● Task statement:
Show all lines of the entries in which the word "chevron" is found.
******
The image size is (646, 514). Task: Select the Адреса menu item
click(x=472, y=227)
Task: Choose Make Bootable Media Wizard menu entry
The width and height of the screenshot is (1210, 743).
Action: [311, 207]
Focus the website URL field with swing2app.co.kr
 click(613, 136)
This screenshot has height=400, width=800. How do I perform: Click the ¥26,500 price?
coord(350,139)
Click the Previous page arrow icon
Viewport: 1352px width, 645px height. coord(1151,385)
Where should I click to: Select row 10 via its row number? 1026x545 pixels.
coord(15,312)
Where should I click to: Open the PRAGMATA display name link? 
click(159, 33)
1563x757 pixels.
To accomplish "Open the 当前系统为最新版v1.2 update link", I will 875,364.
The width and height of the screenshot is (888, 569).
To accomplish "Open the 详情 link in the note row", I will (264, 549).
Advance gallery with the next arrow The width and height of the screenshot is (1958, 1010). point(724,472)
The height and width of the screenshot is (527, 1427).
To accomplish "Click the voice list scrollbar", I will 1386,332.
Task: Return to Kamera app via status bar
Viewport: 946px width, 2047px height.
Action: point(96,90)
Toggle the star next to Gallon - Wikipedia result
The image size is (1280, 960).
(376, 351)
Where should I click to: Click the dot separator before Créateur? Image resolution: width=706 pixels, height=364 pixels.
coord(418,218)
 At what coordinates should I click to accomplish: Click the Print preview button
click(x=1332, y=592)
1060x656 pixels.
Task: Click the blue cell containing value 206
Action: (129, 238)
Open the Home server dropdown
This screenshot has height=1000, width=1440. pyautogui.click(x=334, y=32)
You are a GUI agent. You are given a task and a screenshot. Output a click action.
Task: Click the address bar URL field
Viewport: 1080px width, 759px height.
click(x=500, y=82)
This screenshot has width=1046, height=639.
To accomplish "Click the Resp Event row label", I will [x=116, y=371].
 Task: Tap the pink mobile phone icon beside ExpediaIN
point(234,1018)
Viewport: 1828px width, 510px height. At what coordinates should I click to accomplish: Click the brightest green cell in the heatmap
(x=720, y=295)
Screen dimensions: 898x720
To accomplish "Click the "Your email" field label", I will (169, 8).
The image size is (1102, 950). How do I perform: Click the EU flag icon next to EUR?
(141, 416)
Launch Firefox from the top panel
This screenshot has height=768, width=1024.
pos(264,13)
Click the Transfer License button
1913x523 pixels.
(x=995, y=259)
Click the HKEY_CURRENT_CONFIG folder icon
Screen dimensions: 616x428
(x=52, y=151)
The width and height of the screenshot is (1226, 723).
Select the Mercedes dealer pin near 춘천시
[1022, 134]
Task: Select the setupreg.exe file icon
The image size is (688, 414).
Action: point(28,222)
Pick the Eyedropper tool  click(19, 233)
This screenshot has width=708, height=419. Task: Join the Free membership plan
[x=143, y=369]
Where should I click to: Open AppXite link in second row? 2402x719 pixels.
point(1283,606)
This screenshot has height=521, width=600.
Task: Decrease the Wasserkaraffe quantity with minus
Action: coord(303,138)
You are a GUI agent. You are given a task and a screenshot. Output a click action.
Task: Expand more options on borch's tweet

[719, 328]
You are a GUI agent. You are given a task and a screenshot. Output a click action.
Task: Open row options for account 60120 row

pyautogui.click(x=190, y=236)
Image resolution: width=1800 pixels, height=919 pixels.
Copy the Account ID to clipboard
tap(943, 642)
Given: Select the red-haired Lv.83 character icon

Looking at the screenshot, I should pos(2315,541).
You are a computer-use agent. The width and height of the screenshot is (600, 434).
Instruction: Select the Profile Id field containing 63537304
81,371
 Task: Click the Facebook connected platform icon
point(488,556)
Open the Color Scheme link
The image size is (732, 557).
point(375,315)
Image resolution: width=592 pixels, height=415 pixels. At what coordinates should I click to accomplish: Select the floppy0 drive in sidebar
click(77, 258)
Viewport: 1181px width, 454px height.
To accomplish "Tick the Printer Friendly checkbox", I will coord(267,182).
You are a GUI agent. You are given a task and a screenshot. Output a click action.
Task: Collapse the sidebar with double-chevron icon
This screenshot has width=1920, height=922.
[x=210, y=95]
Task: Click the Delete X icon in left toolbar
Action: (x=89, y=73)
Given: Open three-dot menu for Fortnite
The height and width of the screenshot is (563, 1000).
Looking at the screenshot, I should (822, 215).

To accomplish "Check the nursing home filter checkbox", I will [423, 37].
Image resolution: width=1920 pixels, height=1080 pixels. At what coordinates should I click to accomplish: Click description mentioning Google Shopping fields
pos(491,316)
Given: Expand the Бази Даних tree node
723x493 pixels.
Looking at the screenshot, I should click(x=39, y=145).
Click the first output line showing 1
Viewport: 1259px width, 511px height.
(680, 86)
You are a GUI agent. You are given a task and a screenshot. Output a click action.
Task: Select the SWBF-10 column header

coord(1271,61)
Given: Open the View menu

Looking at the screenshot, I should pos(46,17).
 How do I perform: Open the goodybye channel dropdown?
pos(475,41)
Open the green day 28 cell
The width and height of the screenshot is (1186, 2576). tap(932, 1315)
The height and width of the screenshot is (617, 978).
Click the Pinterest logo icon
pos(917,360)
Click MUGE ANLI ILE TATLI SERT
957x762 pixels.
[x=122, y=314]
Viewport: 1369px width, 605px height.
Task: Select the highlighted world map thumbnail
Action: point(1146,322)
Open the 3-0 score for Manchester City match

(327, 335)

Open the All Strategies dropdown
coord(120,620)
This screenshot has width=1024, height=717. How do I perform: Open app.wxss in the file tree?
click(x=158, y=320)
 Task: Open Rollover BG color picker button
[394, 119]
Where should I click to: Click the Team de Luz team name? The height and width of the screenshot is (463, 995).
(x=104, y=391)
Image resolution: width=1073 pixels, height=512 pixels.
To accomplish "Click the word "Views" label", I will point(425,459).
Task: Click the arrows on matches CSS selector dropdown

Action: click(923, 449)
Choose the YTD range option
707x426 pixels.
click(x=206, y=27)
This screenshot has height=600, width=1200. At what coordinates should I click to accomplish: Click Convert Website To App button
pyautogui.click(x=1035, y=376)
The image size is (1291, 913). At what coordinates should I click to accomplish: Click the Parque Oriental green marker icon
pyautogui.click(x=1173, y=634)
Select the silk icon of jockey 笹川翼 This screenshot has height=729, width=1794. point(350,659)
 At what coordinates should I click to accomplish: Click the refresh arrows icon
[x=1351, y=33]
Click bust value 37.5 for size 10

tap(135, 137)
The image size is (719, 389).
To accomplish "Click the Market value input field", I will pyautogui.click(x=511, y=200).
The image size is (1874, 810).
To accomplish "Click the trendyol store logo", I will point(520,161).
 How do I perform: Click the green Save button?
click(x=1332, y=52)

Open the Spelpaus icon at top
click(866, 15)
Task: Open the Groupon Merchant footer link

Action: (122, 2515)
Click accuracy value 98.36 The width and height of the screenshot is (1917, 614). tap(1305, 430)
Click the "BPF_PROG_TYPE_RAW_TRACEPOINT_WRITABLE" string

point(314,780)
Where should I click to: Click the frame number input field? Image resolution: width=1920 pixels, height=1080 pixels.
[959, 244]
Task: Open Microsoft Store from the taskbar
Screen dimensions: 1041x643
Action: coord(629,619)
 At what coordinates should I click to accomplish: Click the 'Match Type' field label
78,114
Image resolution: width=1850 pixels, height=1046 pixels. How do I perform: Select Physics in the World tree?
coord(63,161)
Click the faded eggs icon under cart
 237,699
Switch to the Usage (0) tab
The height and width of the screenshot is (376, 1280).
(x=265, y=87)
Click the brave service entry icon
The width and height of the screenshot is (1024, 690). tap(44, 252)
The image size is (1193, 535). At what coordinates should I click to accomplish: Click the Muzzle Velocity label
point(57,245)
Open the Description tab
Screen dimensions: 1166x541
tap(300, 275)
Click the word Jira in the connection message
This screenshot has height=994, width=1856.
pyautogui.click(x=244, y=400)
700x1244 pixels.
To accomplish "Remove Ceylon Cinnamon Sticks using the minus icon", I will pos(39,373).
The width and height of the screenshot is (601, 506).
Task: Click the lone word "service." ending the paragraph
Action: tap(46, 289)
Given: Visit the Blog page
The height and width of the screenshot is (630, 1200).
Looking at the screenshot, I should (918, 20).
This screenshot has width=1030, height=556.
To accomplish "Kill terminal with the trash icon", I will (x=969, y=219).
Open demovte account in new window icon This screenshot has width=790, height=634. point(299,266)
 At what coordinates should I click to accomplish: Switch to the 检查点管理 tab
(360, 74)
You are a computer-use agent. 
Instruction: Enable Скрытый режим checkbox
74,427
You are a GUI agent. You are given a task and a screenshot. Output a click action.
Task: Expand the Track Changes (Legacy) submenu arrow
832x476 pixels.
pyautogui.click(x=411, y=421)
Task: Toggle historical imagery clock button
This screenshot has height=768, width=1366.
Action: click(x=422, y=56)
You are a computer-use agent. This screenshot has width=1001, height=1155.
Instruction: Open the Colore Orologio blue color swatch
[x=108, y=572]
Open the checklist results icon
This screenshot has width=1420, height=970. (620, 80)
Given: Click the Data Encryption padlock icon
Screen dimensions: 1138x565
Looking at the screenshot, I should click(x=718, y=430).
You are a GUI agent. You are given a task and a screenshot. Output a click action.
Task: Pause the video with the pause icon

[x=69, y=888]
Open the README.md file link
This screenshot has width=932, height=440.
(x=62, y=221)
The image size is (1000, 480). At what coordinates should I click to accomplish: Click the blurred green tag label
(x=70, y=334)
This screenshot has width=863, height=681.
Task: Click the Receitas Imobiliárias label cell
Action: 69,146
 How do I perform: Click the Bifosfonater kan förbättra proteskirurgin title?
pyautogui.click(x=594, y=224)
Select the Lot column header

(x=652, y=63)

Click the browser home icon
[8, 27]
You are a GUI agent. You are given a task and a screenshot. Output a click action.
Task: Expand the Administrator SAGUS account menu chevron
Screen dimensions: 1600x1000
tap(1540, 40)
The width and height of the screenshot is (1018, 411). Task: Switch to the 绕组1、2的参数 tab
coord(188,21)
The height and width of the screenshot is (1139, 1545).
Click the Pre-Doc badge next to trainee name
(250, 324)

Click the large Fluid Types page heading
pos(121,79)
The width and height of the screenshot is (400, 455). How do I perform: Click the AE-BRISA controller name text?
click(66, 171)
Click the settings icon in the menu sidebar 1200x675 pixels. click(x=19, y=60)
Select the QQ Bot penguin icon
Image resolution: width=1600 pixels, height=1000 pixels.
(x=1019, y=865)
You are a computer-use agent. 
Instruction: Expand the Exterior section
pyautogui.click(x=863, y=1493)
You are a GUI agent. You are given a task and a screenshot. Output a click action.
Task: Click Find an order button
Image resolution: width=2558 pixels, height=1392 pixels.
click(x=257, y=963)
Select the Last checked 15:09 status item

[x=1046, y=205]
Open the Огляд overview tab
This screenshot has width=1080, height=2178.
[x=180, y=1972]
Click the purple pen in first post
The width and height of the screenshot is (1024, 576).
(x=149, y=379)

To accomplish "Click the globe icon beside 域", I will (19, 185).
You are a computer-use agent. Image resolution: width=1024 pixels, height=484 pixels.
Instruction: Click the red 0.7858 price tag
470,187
******
● Answer to the exercise:
Task: Collapse the sidebar with double-chevron icon
Task: Expand the Administrator SAGUS account menu chevron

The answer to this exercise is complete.